Issue-wise Detailed Analysis:

Issue 1: Disallowance of Depreciation on Certain Equipment and Peripherals

Background:
The appeals filed by the assessee pertain to the assessment years 2002-03 and 2003-04, challenging the disallowance of depreciation on certain equipment and peripherals by treating them as not forming part of a computer. The assessee, a limited company engaged in various businesses including publishing newspapers and satellite television broadcasting, claimed depreciation at the rate of 60% on various items, which the Assessing Officer (AO) and the Commissioner of Income Tax (Appeals) [CIT (A)] disallowed, treating them as 'plant and machinery' eligible for depreciation at 25%.

Assessment Year 2002-03:
The AO reopened the assessment under section 148, suspecting escapement of income due to excess depreciation claimed on the block of assets categorized as computers.
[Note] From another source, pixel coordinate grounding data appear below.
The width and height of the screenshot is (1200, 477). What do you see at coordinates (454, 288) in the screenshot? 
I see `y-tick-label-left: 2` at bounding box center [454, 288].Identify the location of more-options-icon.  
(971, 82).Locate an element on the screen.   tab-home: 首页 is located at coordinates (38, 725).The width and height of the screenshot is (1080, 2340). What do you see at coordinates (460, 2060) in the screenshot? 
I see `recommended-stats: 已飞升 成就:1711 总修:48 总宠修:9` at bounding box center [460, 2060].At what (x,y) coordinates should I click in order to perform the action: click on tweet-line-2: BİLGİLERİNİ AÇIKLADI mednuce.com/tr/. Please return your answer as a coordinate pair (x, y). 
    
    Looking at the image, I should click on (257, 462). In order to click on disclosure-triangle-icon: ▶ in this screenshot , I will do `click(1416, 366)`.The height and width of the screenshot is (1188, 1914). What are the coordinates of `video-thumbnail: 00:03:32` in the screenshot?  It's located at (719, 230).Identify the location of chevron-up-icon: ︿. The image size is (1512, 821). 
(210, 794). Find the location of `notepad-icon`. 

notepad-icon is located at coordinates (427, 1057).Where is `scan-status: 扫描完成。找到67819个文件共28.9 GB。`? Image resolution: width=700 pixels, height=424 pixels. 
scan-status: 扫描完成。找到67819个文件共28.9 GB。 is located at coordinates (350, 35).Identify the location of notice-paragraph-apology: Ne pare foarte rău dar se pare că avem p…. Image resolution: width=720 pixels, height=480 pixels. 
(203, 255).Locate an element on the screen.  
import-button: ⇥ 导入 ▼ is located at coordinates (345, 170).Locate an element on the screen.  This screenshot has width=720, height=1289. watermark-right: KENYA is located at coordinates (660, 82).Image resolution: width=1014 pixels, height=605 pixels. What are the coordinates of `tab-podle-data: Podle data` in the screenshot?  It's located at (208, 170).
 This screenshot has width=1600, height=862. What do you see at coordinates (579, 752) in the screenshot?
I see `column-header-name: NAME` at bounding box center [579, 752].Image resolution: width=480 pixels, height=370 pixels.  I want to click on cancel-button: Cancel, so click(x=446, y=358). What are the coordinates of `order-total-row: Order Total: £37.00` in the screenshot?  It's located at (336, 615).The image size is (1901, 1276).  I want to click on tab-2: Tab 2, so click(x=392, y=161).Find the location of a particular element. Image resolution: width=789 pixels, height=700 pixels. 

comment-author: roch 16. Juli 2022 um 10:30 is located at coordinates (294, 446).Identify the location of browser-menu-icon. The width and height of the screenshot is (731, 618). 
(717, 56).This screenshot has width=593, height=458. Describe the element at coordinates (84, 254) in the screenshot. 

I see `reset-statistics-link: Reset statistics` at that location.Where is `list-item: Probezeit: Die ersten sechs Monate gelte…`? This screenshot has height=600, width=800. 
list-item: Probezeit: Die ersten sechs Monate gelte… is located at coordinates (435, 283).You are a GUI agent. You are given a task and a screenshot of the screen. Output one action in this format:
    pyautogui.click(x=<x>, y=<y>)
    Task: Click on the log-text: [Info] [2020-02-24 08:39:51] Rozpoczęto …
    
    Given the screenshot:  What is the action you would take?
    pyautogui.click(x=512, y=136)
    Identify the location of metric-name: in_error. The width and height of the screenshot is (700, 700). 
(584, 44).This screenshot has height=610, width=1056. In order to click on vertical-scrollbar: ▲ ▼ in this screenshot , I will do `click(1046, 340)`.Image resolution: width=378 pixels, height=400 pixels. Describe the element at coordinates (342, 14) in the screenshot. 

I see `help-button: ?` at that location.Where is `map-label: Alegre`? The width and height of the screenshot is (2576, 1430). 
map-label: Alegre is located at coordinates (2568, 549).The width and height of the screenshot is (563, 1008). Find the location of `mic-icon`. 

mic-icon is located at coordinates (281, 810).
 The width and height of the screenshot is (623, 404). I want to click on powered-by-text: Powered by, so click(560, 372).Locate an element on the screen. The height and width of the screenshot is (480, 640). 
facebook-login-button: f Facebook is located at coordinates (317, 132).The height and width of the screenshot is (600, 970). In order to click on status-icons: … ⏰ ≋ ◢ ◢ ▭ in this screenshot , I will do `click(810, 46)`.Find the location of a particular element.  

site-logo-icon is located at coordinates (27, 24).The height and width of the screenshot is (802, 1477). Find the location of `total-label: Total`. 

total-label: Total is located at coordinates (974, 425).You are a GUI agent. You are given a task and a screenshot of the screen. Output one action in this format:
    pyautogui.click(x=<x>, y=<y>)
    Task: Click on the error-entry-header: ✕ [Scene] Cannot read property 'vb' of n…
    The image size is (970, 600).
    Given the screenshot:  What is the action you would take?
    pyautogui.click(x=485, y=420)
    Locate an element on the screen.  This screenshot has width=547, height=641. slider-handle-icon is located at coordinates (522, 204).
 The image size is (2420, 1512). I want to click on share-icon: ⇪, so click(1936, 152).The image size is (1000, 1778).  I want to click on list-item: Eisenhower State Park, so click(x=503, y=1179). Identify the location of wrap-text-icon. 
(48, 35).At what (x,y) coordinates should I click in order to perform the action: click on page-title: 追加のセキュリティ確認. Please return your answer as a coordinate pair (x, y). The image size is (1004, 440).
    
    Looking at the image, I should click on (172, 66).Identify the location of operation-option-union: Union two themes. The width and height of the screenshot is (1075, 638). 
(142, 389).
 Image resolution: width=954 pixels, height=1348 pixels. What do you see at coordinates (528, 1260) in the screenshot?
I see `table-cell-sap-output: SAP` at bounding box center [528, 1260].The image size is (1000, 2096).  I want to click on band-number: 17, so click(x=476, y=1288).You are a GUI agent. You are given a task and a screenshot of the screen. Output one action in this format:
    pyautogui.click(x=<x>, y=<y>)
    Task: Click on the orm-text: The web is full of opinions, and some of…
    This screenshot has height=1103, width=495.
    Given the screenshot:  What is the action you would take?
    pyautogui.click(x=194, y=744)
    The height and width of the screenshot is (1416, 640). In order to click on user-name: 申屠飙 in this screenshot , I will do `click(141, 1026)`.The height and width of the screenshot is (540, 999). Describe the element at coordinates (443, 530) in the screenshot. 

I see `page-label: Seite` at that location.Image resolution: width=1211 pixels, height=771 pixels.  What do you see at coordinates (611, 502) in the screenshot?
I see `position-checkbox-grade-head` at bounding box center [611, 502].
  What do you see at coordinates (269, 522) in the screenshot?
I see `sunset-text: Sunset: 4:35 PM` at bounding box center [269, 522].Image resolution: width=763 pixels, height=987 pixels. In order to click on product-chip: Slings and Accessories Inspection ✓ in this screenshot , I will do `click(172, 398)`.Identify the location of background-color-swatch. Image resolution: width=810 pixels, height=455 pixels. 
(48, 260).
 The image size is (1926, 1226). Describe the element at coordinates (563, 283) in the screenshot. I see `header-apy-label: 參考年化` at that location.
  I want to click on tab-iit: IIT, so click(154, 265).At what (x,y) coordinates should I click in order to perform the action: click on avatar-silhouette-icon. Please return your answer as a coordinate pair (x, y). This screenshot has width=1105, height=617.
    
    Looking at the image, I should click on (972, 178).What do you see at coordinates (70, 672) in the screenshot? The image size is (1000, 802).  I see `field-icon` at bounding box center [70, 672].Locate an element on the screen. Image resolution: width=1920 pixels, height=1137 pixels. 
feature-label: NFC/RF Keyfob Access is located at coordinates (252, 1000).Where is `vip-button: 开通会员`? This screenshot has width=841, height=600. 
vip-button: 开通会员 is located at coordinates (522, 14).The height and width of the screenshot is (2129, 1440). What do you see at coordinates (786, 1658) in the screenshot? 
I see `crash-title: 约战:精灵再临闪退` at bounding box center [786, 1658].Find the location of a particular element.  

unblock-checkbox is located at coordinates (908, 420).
Upon reassessment, the AO concluded that items like editing equipment, charter generators, V. Sat equipment, and various software did not qualify as computers. The AO argued that these items, although used with computers, could not be classified as computers themselves and thus allowed depreciation at 25%. The CIT (A) upheld this view, stating that peripheral devices connected to computers do not form part of the computer.

Assessee's Argument:
The assessee contended that the items in question were integral parts of the computer system, without which the computer could not function. They argued that these items should be classified as computers and thus eligible for 60% depreciation. The assessee relied on the definition of a computer and previous tribunal decisions, including the case of ITO vs. Samiran Majumdar, which supported their claim.

Tribunal's Analysis:
The tribunal examined the nature and function of the disputed items, referencing the Special Bench decision in DCIT vs. Datacraft India Limited. The Special Bench had established that the term 'computer' should be interpreted in common parlance and commercial context, considering the predominant function and integration with the computer system. The tribunal found that the items in question were used along with computers and their functions were integrated with the computer, thus qualifying them as part of the computer system.

Assessment Year 2003-04:
Similar issues were raised for the assessment year 2003-04, where the AO disallowed depreciation on items like printers, scanners, modems, switches, hubs, cables/cards, and software, treating them as 'plant and machinery.' The CIT (A) upheld the AO's decision.

Tribunal's Conclusion:
The tribunal reiterated its findings from the assessment year 2002-03, holding that the items in question were integral to the computer system and eligible for 60% depreciation. The tribunal set aside the orders of the CIT (A) for both assessment years, allowing the appeals of the assessee.

Final Judgment:
The tribunal allowed the appeals of the assessee for both assessment years, concluding that the disputed items should be classified as computers and thus eligible for 60% depreciation.

Order Pronounced:
The order was pronounced in the court on 31-10-2013.